## What you have to do:
Check each line of the listing below for the string "height", and copy the ones that have it.

## Study material:
**********
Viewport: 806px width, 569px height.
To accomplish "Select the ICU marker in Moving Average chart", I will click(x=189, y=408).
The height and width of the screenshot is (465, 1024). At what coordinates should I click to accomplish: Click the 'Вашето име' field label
**********
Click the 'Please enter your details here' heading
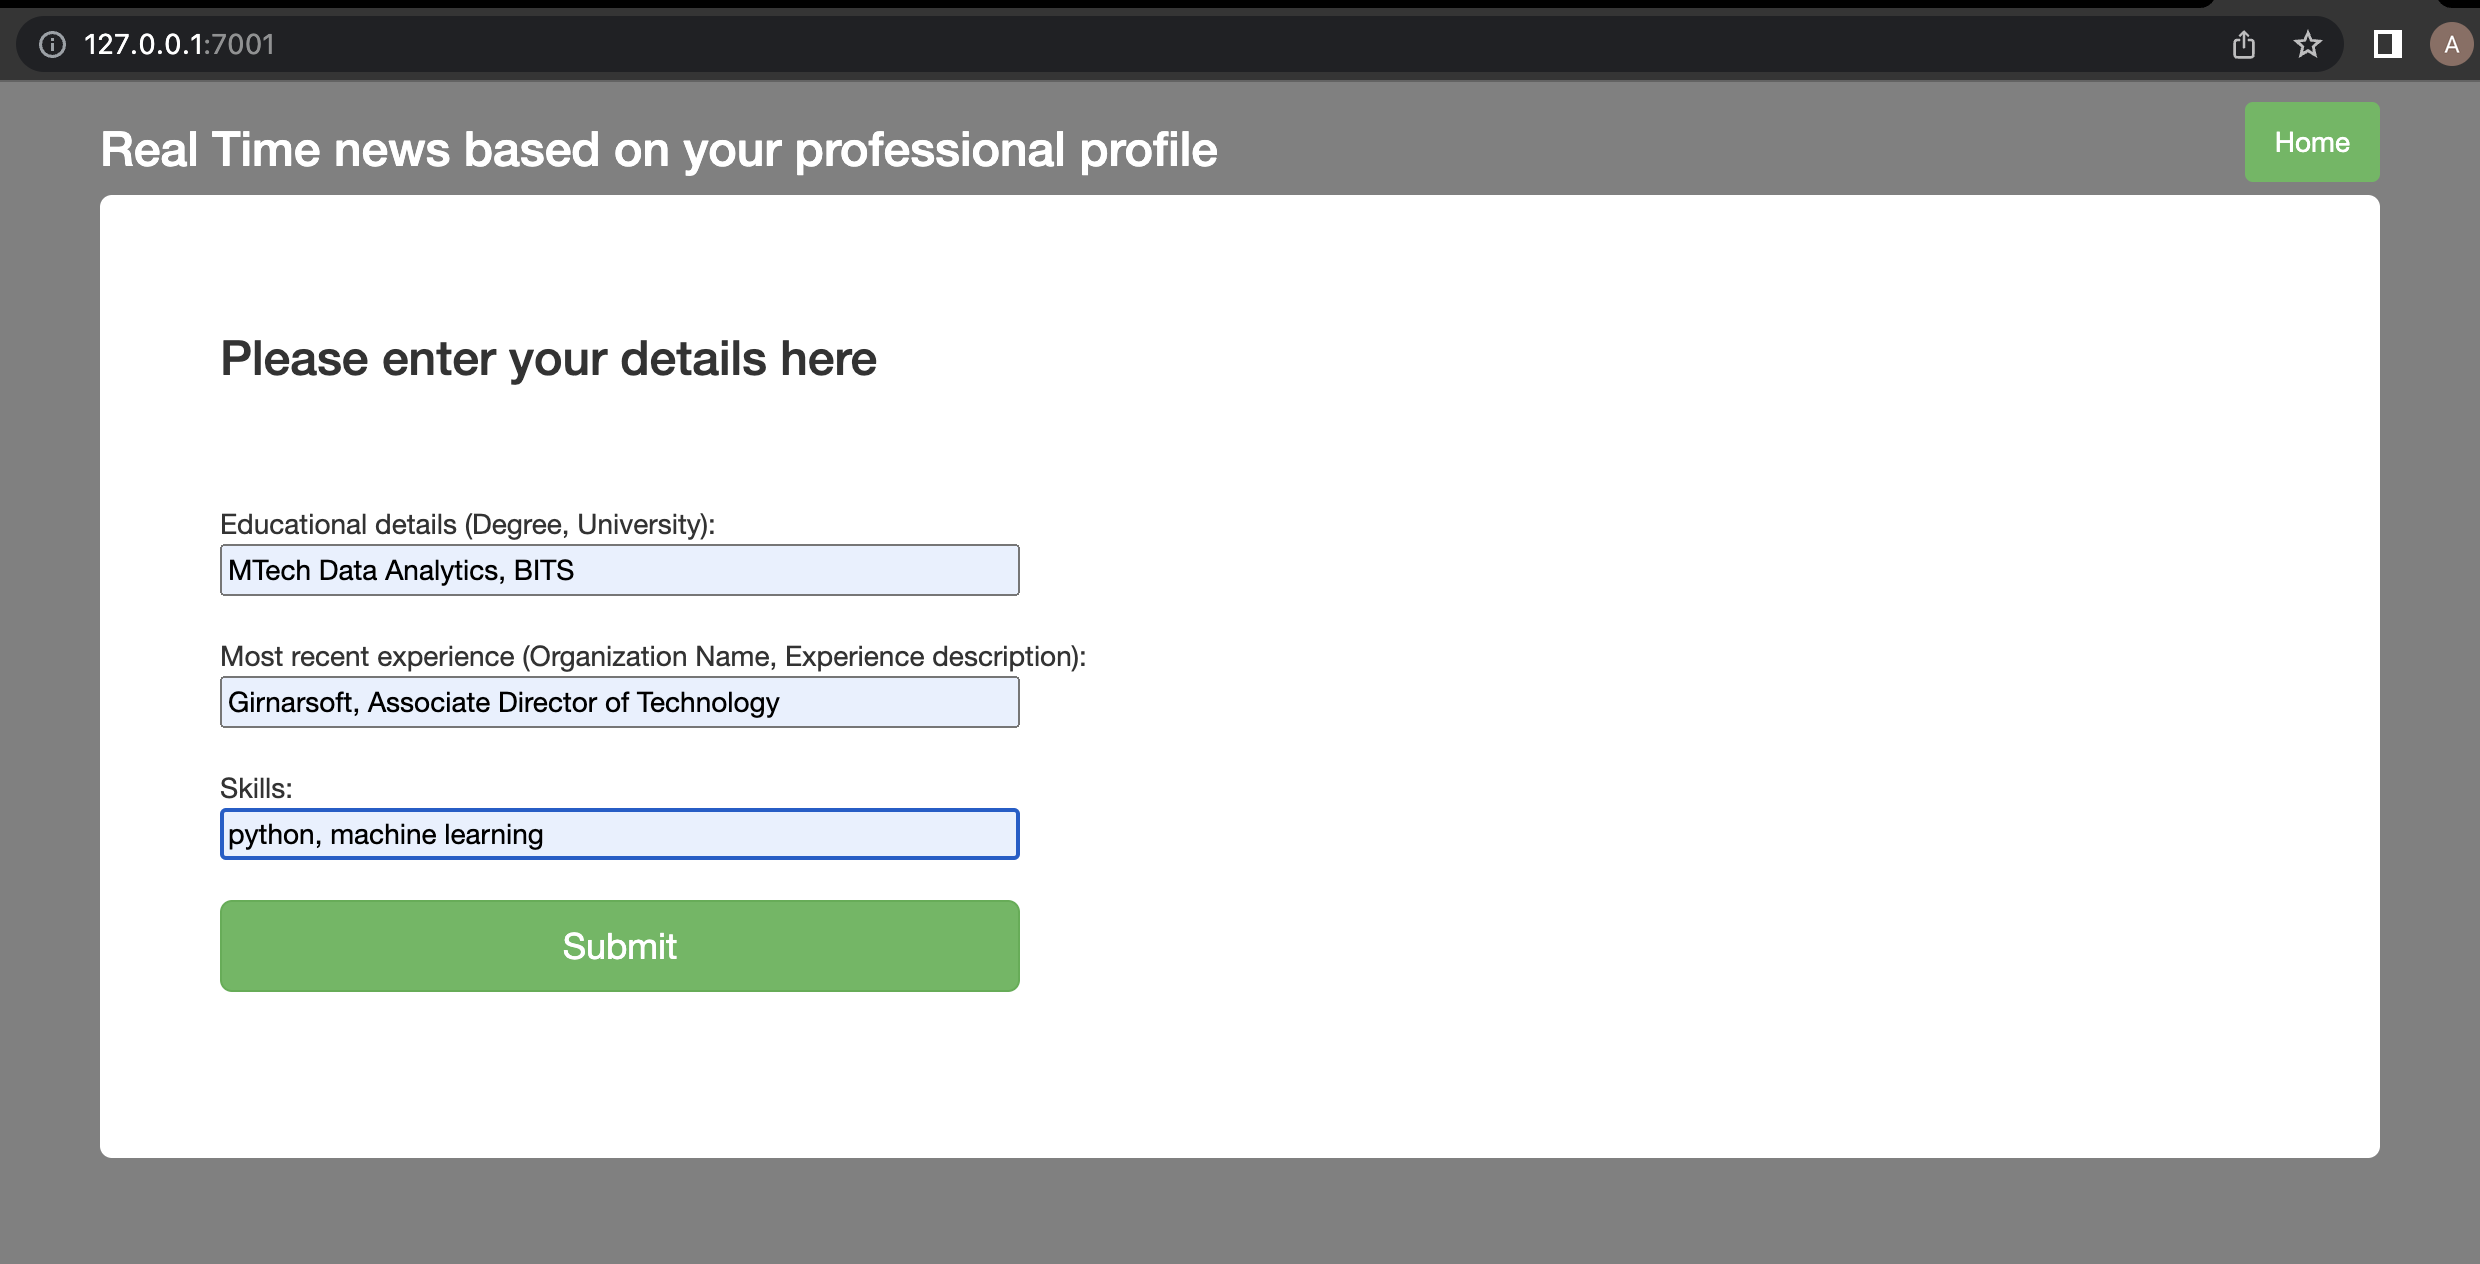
**********
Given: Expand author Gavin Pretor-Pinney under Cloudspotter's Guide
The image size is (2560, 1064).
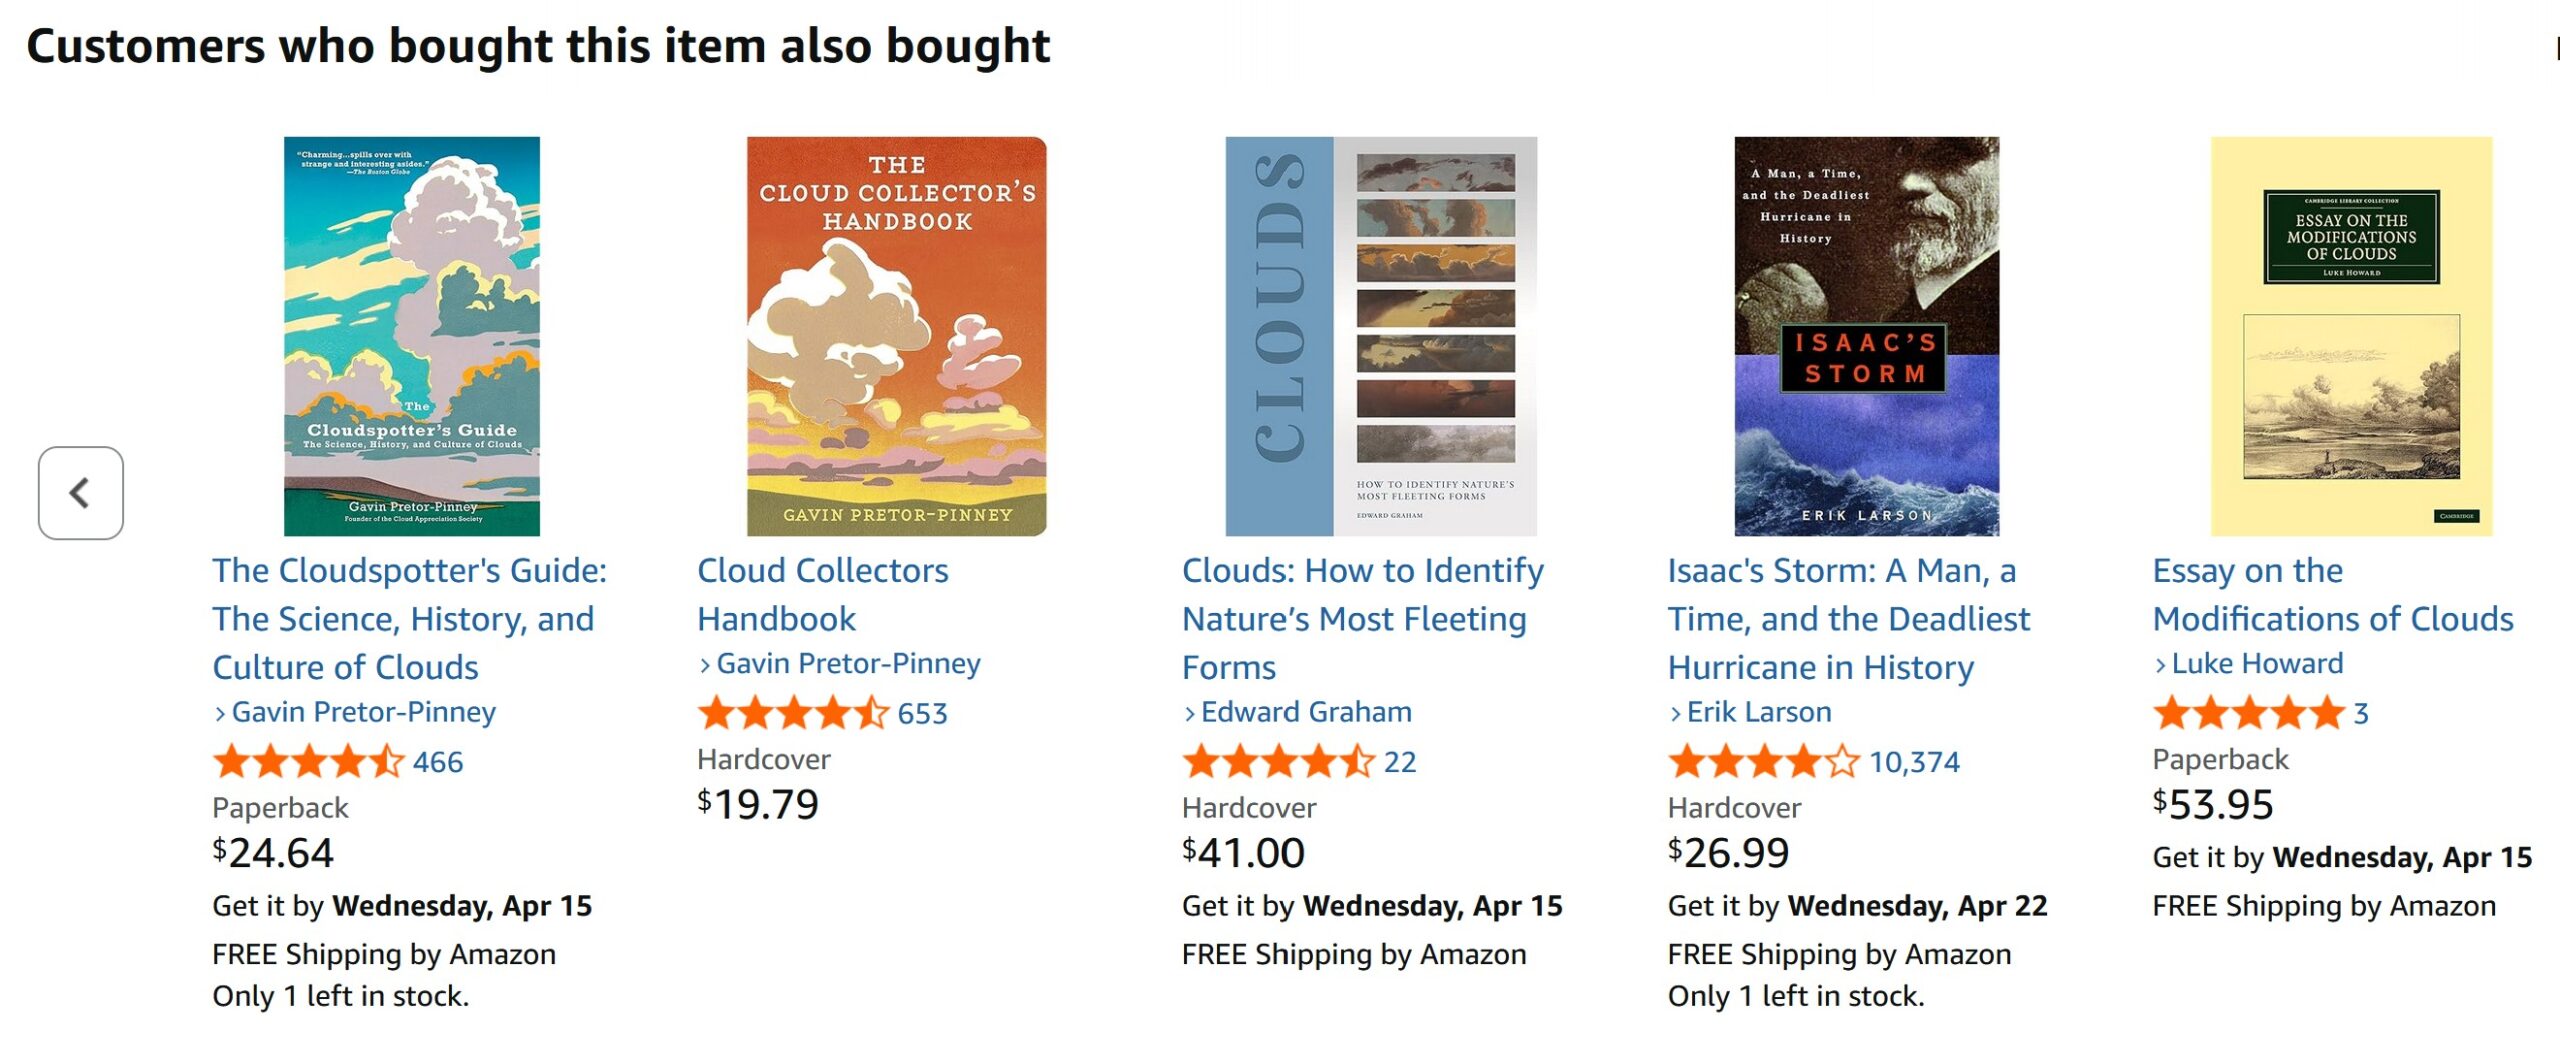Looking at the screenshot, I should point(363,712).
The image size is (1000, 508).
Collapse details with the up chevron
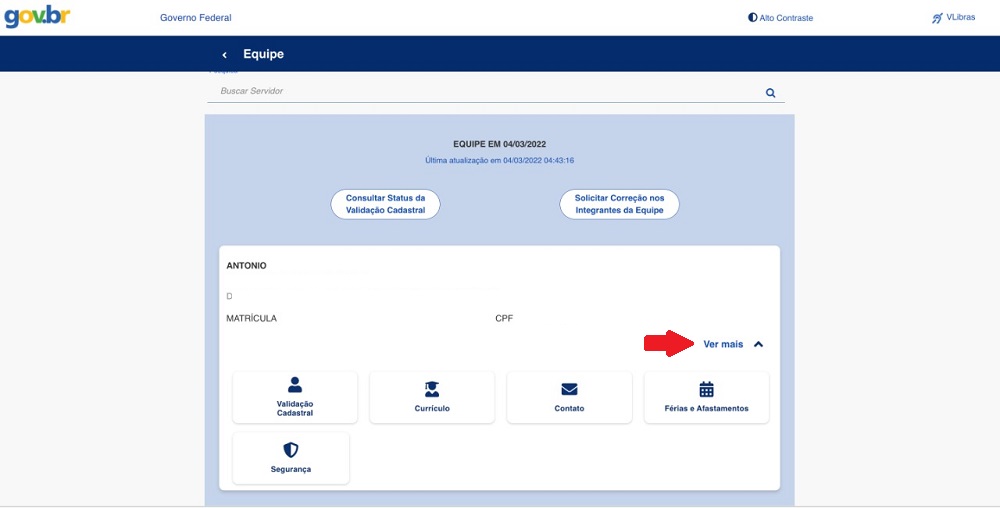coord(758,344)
**********
## Exercise answer:
Viewport: 806px width, 569px height.
The height and width of the screenshot is (465, 1024). At what coordinates should I click to accomplish: Click the 'Вашето име' field label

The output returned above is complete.